Importantly for practitioners, the Court of Appeal cautioned against applying a too rigid and mechanistic approach when using a balance sheet. King LJ was “well aware of their value.” However, endorsing concerns expressed by McFarlane LJ in Re F (A Child) (International Relocation Cases)  EWCA Civ 882, she noted that:
The courts have long recognised that in disputes in respect of serious medical treatment the matter should be brought before the court. See for example NHS Trust v SR Radiology and Chemotherapy  1 FLR 1297. At the end of the day, as was emphasised by Baroness Hale in the Aintree case, the test to be applied by the courts in such cases is simply this: what is in the best interests of the child at the particular time in question, having regard to his welfare in the widest sense, not just medical, but social and psychological?

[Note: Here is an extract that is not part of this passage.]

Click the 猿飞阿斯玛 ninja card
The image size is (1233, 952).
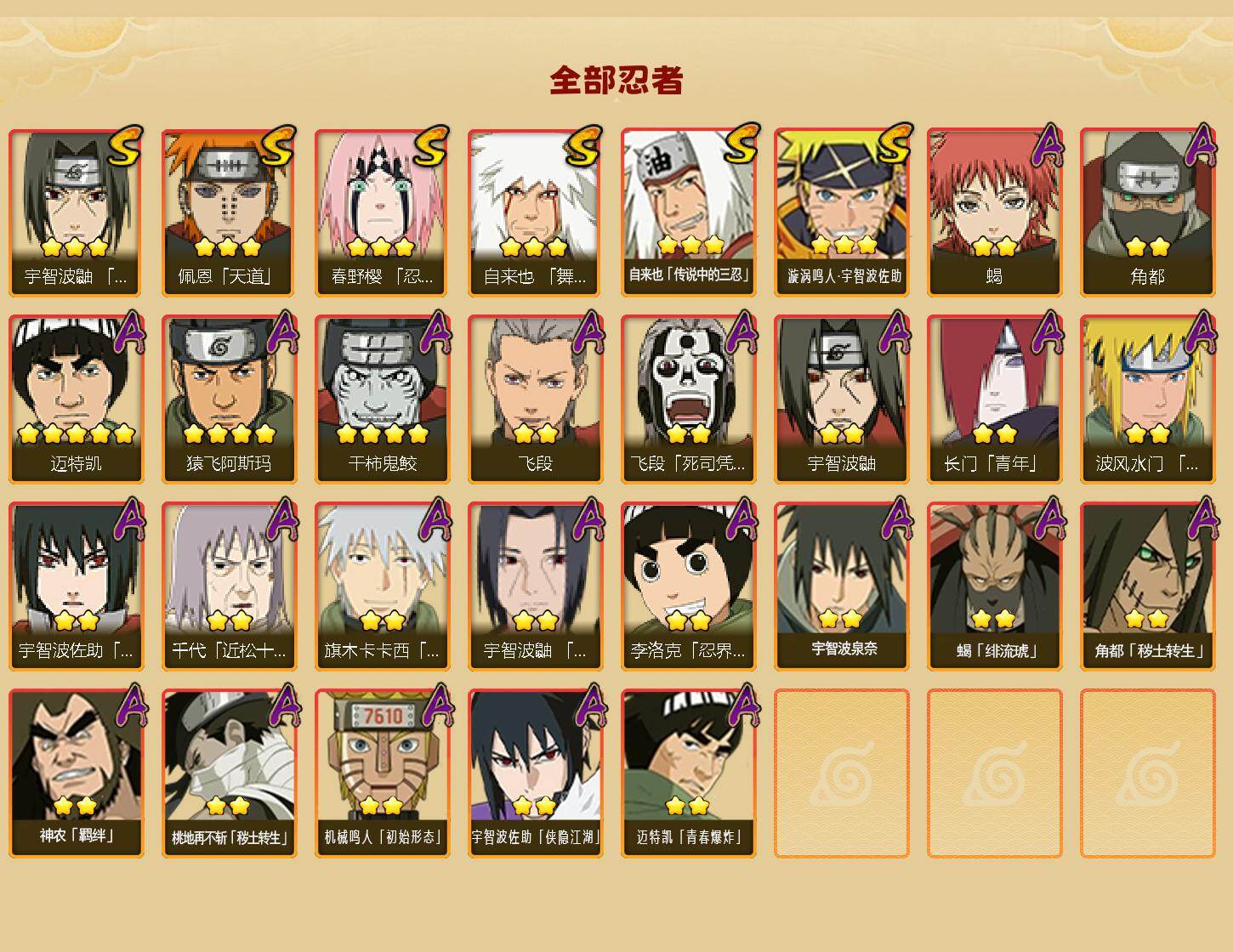(x=230, y=400)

Too heavy a focus on a balance sheet may, as was recognised by McFarlane LJ, lead to a loss of attribution of weight.
That message applies more widely to best interests’ decision-making generally, not just in highly sensitive medical treatment cases. As McFarlane LJ emphasised in Re F (and Hayden J has made clear is also the case under the MCA), “[i]f a balance sheet is used it should be a route to judgment and not a substitution for the judgment itself.”